Test Definition File Reference

wft4galaxy supports defining tests in both YAML and JSON formats.

As an example, consider the following YAML test definition file:

## Galaxy server settings
###########################################################################################
# galaxy_url: "http://192.168.64.8:30700" # default is GALAXY_URL
# galaxy_api_key: "4b86f51252b5f220012b3e259d0877f9" # default is GALAXY_API_KEY
###########################################################################################
enable_logger: False
output_folder: "results"

# workflow tests
workflows:
  # workflow test "change case"
  change_case:
    file: "change_case/workflow.ga"
    inputs:
      "Input Dataset": "change_case/input"
        #file: "change_case/input"
    expected:
      output1:
        file: "change_case/expected_output_1"
        comparator: "filecmp.cmp"
      output2: "change_case/expected_output_2"

  # workflow test "sacurine"
  sacurine:
    file: "sacurine/workflow.ga"
    params:
      3:
        "orthoI": "NA"
        "predI": "1"
        "respC": "gender"
        "testL": "FALSE"
    inputs:
      "DataMatrix": "sacurine/input/dataMatrix.tsv"
      "SampleMetadata": "sacurine/input/sampleMetadata.tsv"
      "VariableMetadata": "sacurine/input/variableMetadata.tsv"
    expected:
      Univariate_variableMetadata: "sacurine/expected/Univariate_variableMetadata.tsv"
      Multivariate_sampleMetadata: "sacurine/expected/Multivariate_sampleMetadata.tsv"
      Multivariate_variableMetadata: "sacurine/expected/Multivariate_variableMetadata.tsv"
      Biosigner_variableMetadata: "sacurine/expected/Biosigner_variableMetadata.tsv"
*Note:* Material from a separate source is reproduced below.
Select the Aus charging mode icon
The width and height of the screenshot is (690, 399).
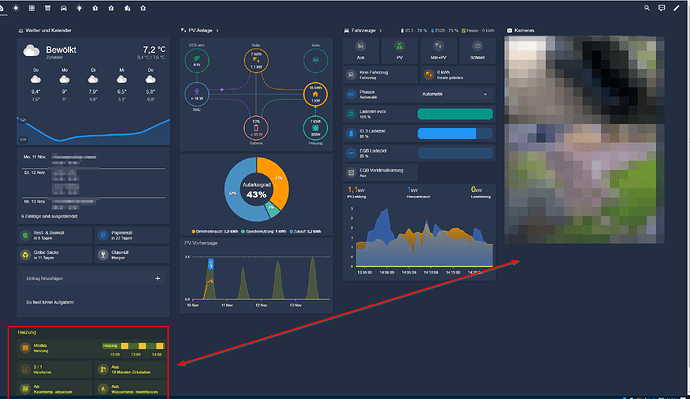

The definition has two main parts:

  1. global configuration, where global settings are defined;
  2. workflow configuration, which contains workflow-specific settings.

Global settings

  • galaxy_url and galaxy_api: Galaxy instance and credentials to run the workflows.
  • output_folder, if test outputs are to be saved.
  • logging_level: one of INFO and DEBUG (default is INFO).
  • base_path: path with respect to which the relative file paths are specified – for datasets, workflow files, etc. (see note).

Workflow settings

  • base_path: overrides global base_path, if specified (see note).
  • file: workflow file definition (.ga file).
  • inputs: input files for the workflow. More details below.
  • expected: output files expected from the workflow in the case of correct execution. More details below.

Base path

The base_path is used to locate every relative path specified in a workflow test configuration (i.e., .ga files, input datasets, expected_output datasets).
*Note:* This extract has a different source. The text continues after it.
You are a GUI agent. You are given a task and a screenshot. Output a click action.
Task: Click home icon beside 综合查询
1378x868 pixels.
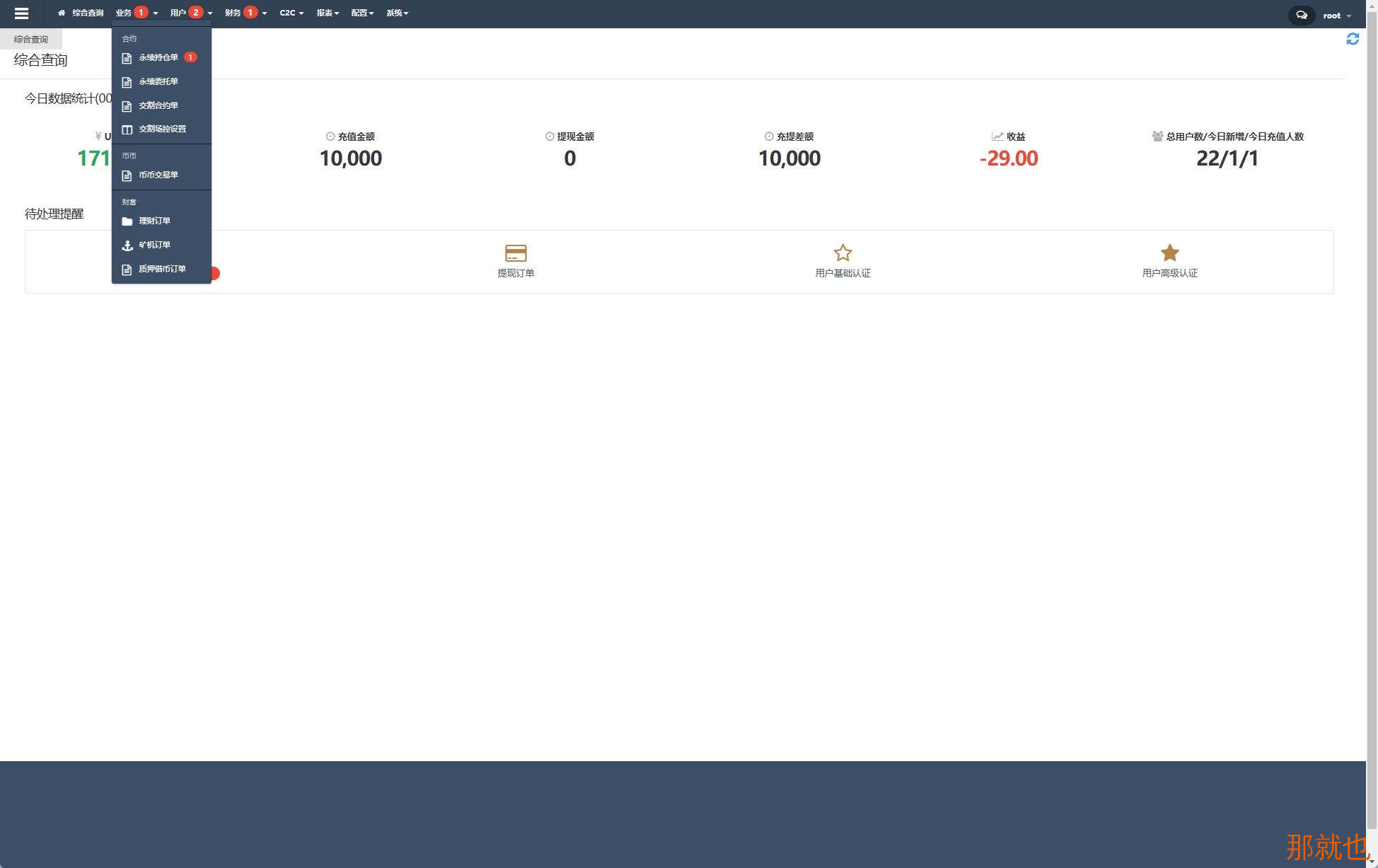62,13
It can be set at two levels:

  1. global base_path: specifies the base path for all workflow tests;
  2. test base_path: specifies the base path for all files defined within the workflow test

Note

If you provide a path starting with / it is considered absolute and the base_path setting will not affect it.

The only exception to this logic is for the output directory, which is created relative to the base_path if the location is specified in the test definition (see the output_folder key) or, if the -o command line option is used, in the path specified by the user.
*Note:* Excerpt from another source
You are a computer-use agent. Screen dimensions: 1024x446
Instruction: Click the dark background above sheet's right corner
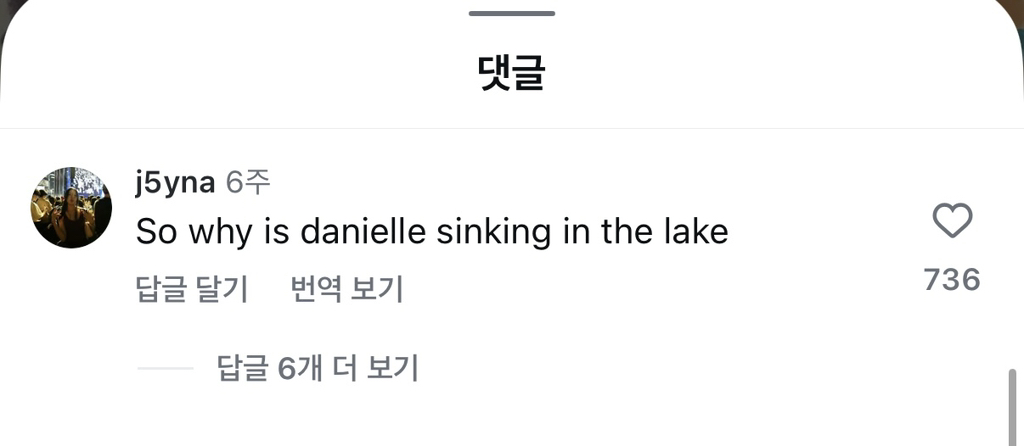1017,6

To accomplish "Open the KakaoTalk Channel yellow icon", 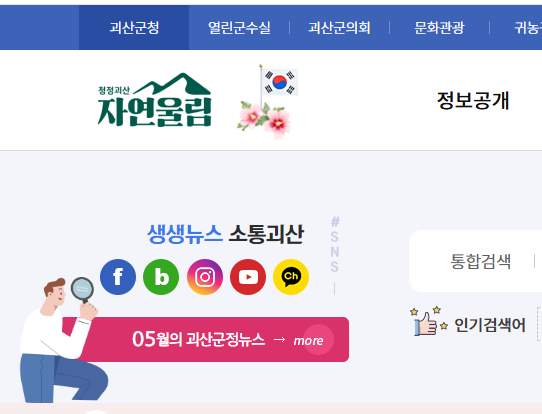I will (291, 277).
Specifying workflow inputs

Inputs are specified as a dictionary “Galaxy dataset name” -> file. Here’s an example:

inputs:
  "DataMatrix": "sacurine/input/dataMatrix.tsv"

In the example, the Galaxy workflow has an input dataset with the label “DataMatrix.” We’re specifying that the file sacurine/input/dataMatrix.tsv should be used for that input.

The relative path is interpreted relative to the Base path.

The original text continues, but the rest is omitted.